The statements by the head of the Russian Ministry of Foreign Affairs about a possible break in relations between Russia and the EU led to a sharp drop in the exchange rate of the Russian ruble.
The strengthening of the Russian ruble on the Moscow Stock Exchange, which lasted almost a week and a half, was interrupted during trading on Friday, reports finanz.ru. The dollar, which had dropped to a 3-week low the day before, jumped by 80 kopecks in 2.5 hours, and the euro rose again above 90 rubles.
“This is related to the statement by Sergei Lavrov, who said that Russia is ready to break with the European Union,” explains Yevgeny Kogan, president of the Moscow Partners Investment Group.

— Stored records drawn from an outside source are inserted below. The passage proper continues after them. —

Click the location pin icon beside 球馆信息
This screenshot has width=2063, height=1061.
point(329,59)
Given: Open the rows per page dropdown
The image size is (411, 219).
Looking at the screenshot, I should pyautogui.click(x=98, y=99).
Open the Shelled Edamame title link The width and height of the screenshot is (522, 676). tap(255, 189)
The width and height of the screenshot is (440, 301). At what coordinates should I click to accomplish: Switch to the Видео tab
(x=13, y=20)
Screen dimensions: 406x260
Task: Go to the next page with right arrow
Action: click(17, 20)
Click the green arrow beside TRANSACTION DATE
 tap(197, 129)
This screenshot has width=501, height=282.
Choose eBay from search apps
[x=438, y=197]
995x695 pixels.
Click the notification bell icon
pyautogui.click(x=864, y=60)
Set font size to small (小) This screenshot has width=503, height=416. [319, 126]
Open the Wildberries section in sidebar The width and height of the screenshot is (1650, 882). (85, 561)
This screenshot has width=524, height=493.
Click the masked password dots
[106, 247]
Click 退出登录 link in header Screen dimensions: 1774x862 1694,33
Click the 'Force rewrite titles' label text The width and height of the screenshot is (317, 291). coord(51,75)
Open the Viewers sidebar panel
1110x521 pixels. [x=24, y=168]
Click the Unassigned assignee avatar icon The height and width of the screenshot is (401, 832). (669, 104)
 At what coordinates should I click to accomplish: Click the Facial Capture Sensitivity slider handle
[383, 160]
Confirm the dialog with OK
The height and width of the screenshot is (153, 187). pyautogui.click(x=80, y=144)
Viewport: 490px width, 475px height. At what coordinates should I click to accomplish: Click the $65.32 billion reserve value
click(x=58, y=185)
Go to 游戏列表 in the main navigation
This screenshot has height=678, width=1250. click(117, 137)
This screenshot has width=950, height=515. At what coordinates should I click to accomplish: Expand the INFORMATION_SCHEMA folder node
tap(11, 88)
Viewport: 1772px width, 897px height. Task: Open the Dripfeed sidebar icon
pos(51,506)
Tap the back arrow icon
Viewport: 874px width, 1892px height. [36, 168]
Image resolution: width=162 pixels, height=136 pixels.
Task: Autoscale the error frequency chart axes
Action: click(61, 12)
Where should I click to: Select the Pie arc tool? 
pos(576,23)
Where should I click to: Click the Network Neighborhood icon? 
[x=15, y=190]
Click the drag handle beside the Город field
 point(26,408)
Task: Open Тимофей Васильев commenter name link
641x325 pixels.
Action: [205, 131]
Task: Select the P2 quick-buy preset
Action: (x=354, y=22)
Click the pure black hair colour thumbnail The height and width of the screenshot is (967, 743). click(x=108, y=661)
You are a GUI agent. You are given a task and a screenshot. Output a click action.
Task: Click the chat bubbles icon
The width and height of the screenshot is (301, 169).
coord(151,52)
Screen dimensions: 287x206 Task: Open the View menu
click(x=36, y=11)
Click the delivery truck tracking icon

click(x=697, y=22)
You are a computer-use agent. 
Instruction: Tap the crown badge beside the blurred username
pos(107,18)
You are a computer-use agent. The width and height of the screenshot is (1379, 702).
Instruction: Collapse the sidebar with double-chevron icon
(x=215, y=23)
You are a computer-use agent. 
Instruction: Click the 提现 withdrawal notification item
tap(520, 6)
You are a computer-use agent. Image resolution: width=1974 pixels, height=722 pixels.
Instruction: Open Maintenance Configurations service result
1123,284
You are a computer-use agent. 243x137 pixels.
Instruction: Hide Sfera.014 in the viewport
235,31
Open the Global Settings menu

In a live television interview, the foreign minister said that while Russia would not like to be in global isolation, it must “be ready” to sever relations with the EU if new “sanctions pose threats to the economy, including in the most sensitive areas” .
The Moscow stock exchange reacted unequivocally negatively to this statement. The dollar rose to 74.4075 ruble (+80 kopecks) and the euro rose to 90.06 rubles, adding 70 kopecks.
The day before it turned out that the European Union started to discuss sanctions in connection with the Alexei Navalny case, which “increased the pressure” on the Russian public debt market, write Sberbank CIB analysts.
The RGBI index, which tracks government bond prices, updated to its lowest level since April, falling to 150.24 points. It was beaten on Friday and this is the bottom – the index is losing another 0.29 percent. and remains at around 149.8 points.
– Information about the preparation of new personal sanctions in Brussels against officials and businessmen close to the Kremlin does not play a big role – says Dmitry Polevoj, investment director of Loko-Invest. In his opinion, the market is not afraid of personal sanctions, but actions against government bonds or sectors of the economy (such as the army, gas or space – ed.).